Again, a reference in itself is not a type. &String is not a type. Only &'a String is a type for some lifetime 'a. The desugaring of the signature of the original longest_word is:

fn longest_word<'x, 'y>(x: &'x String, y: &'y String) -> &'??? String {
    if x.len() > y.len() {
    } else {

so there are two distinct lifetime parameters introduced by the two reference-typed arguments. So, the compiler doesn't attempt to guess which one the return value should be tied to. But that's absolutely important, so you must specify it by hand.

This is nothing special, it's just elementary logic – if you are borrowing from a value, then the function's signature must contain enough information to allow the compiler to determine whether the code is correct or you would be creating dangling pointers.

For all the compiler knows, it would be entirely possible to create a function with the following signature:

fn longest_word<'x, 'y>(x: &'x String, y: &'y String) -> &'x String

which would then mean that you are not allowed to return y from it, because the compiler couldn't verify that y is also valid for long enough.
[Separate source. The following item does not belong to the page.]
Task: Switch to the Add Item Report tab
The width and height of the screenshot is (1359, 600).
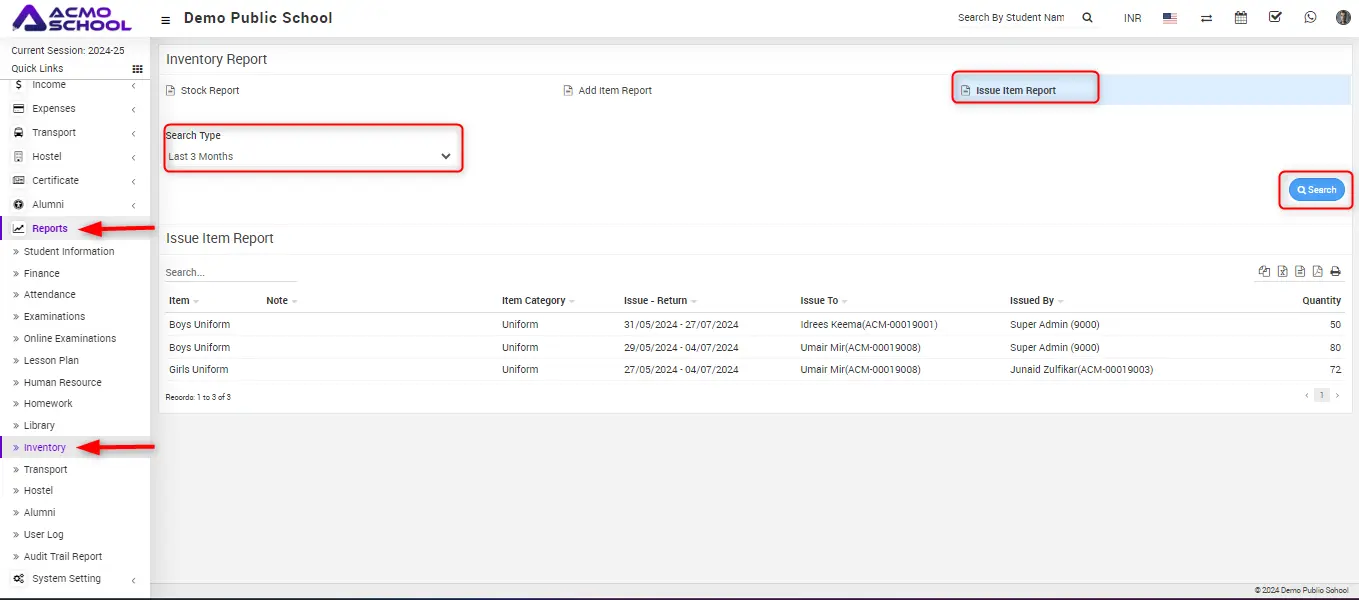Action: coord(614,91)
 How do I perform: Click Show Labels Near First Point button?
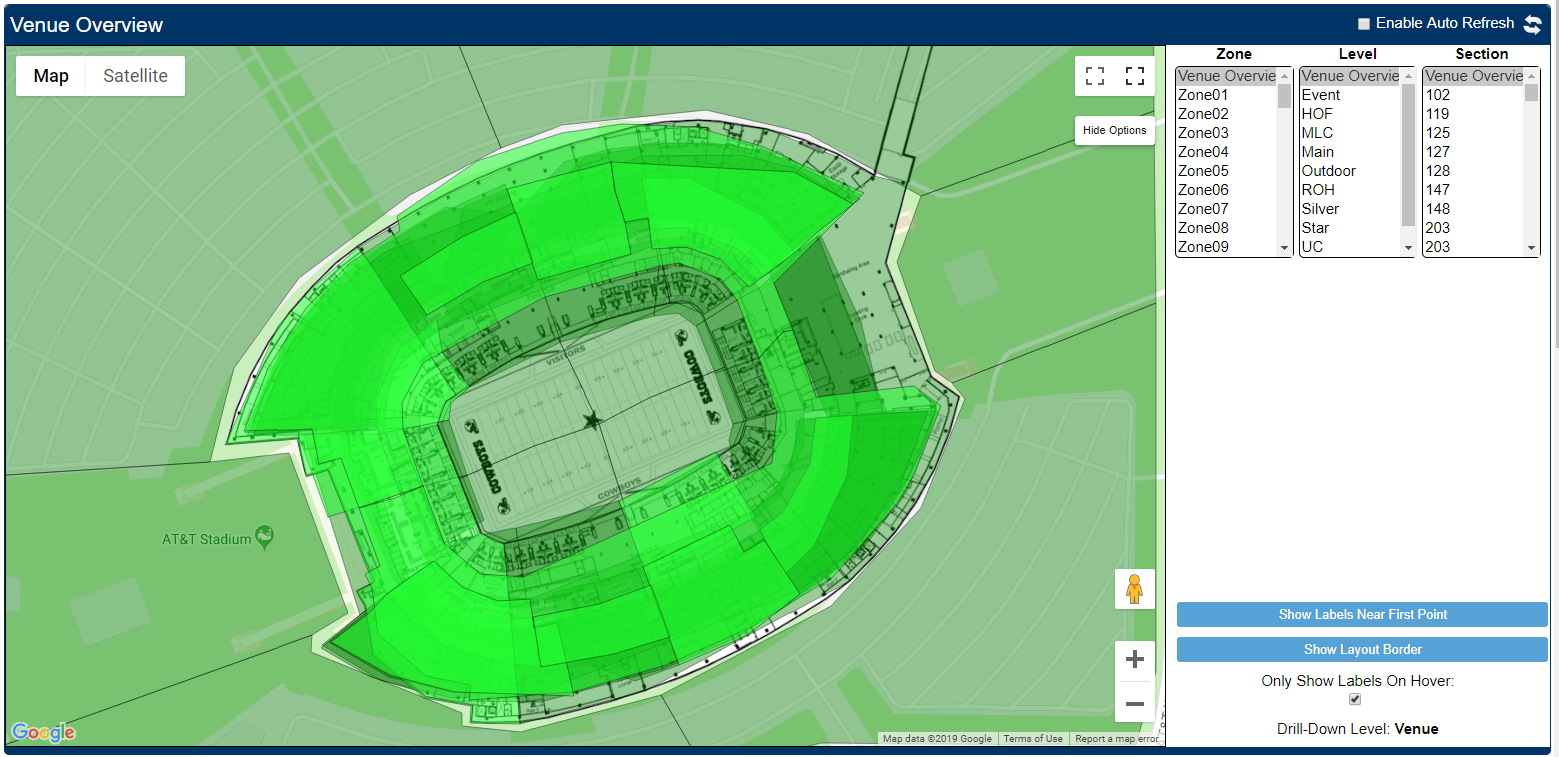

This is perhaps one of the most important aspects to understand about Rust. Things like lifetime analysis and type inference do not cross function boundaries. A function signature must be valid by itself, without reference to how it is used, or the body of the function.

When checking the body of a function, the compiler will not take how or where the function is used into account. When calling a function, the compiler will not take the body of that function into account.

If you ever catch yourself thinking "but this should be valid because of how I'm going to use this" or "... because of the implementation", you're thinking about it wrong, and will likely just confuse yourself.

The great upshot is that when you are trying to read and understand code, you can limit your analysis to the signature of the function you're looking at, and the signature of functions you're calling.


Types which are the same except for the lifetime are still different types. So &'a String and &'b String are different types unless 'a == 'b.

If you had a function like so:

fn one_or_the_other(x: bool, y: u32) -> ???

there's no way to return exactly a bool or exactly a u32 to be determined at runtime, because Rust is statically typed.

In the ambiguous lifetime case, you want to do something like:

// fn longest_word(x: &String, y: &String) -> [ one or the other ]
// Desugared
fn longest_word<'a, 'b>(x: &'a String, y: &'b String) -> ???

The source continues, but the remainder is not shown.